The guy who is tied for 11th with 32 tackles for loss and is 16th in sacks with 12 in Arkansas' all-time record book knows one thing for certain.
"When you make the honor roll, you get a plaque and those are what my dad hangs on the wall every time," he said with a laugh.
Flowers smiles and laughs a lot.
He's friendly and very popular with his teammates, but he's not the same guy who came in as a freshman. That guy believed you led by playing hard on every down. Just set a good example and others will follow.
"That's about right, I was actually one of the more quiet guys," he said. "I've learned, though, to truly inspire, you have to use words, too."
Flowers was leader of the twice-a-week defensive meetings the players had this summer. When he spoke, others listened. He's one of the few left who contributed in the Cotton Bowl victory after the 2011 season, and he remembers the atmosphere when he became a Razorback.
"We were a top-five program in the country," he said. "Some of these guys were on the team that went to the BCS Sugar Bowl. We all want to get the Razorbacks back where they belong, as one of the nation's best programs. That had a lot to do with me deciding to come back for my senior year."
Flowers is 6-4, 268 pounds, but what makes him so difficult to block is he is an athlete -- he can go around blockers as well as through them.

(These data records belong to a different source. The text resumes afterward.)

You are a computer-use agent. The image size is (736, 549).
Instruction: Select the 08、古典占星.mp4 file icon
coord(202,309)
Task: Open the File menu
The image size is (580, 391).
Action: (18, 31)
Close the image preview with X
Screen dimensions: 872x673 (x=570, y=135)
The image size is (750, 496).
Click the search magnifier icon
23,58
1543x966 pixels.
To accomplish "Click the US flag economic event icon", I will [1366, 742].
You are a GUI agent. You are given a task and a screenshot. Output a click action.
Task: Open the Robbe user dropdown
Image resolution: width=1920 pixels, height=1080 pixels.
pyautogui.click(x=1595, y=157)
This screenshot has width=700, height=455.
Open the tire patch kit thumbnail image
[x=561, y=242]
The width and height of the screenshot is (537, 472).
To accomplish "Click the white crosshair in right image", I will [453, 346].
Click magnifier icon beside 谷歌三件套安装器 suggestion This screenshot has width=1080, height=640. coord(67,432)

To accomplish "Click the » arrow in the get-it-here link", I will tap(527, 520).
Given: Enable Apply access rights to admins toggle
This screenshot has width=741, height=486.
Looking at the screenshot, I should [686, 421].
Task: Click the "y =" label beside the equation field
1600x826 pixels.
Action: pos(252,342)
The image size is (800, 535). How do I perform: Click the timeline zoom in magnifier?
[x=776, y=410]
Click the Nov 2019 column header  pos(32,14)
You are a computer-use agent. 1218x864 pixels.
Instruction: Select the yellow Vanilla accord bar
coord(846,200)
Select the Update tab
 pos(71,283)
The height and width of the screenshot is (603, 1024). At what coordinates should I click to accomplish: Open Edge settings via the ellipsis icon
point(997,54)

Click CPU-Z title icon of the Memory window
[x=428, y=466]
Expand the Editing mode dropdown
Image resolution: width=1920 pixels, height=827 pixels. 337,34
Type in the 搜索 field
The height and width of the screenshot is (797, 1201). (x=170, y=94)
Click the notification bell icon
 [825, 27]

His freshman year, he took a few steps back against Alabama and jumped as high as he could for a pass.
"I can still feel it on my finger tips," he said wistfully.
Would it have been a pick six?
"I'd like to think I could outrun some O-linemen and a quarterback," he said, smiling. "I hope I get one more chance."
Barring an injury, Flowers will be taken in next spring's NFL Draft, but he's not thinking about that now.
"There will be time for all that later. Right now, I'm focused on helping this team be the best it can be" he said.
And when the season ends, he'll walk across the stage with a degree in economics in less than four years.